Please read the 'Notes' section below for a description of the differences between the original and EMBASSY HMMER, particularly which application command line options are supported.

References

None.

Warnings

Types of input data

hmmer v3.2.1 and therefore EMBASSY HMMER is only recommended for use with protein sequences. If you provide a non-protein sequence you will be reprompted for a protein sequence. To accept nucleic acid sequences you must replace instances of < type: "protein" > in the application ACD files with .

Environment variables

The original hmmer uses BLAST environment variables (below), if defined, to locate files. The EMBASSY HMMER does not.
BLASTDB   location of sequence databases to be searched
BLASMAT   location of substitution matrices
HMMERDB   location of HMMs

Sequence input

The user must provide the full filename of a sequence database for the sequence input ("seqfile" ACD option), not an indirect reference, e.g. a USA is NOT acceptable. This is because hmmsearch (which ehmmsearch wraps) does not support USAs, and a full sequence database is too big to write to a temporary file that the original hmmsearch would understand.

Diagnostic Error Messages

None.

Exit status

It always exits with status 0.

Known bugs

None.

See also

Program name Description
ehmmalign Align sequences to an HMM profile
ehmmbuild Build a profile HMM from an alignment
ehmmcalibrate Calibrate HMM search statistics
ehmmconvert Convert between profile HMM file formats
ehmmemit Generate sequences from a profile HMM
ehmmfetch Retrieve an HMM from an HMM database
ehmmindex Create a binary SSI index for an HMM database
ehmmpfam Search one or more sequences against an HMM database
libgen Generate discriminating elements from alignments
ohmmalign Align sequences with an HMM
ohmmbuild Build HMM
ohmmcalibrate Calibrate a hidden Markov model
ohmmconvert Convert between HMM formats
ohmmemit Extract HMM sequences
ohmmfetch Extract HMM from a database
ohmmindex Index an HMM database
ohmmpfam Align single sequence with an HMM
ohmmsearch Search sequence database with an HMM

Author(s)

This program is an EMBOSS conversion of a program written by Sean Eddy as part of his HMMER package.
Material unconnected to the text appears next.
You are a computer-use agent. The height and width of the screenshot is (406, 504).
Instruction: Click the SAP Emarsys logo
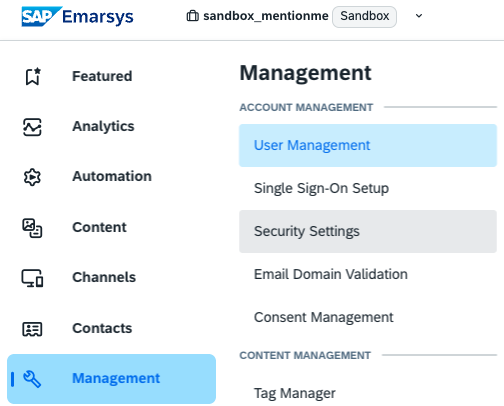(x=77, y=16)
Please report all bugs to the EMBOSS bug team (emboss-bug © emboss.open-bio.org) not to the original author. Jon Ison
European Bioinformatics Institute, Wellcome Trust Genome Campus, Hinxton, Cambridge CB10 1SD, UK

Please report all bugs to the EMBOSS bug team (emboss-bug © emboss.open-bio.org) not to the original author.

This program is an EMBASSY wrapper to a program written by Sean Eddy as part of his hmmer package.

Please report any bugs to the EMBOSS bug team in the first instance, not to Sean Eddy.

History

Target users

This program is intended to be used by everyone and everything, from naive users to embedded scripts.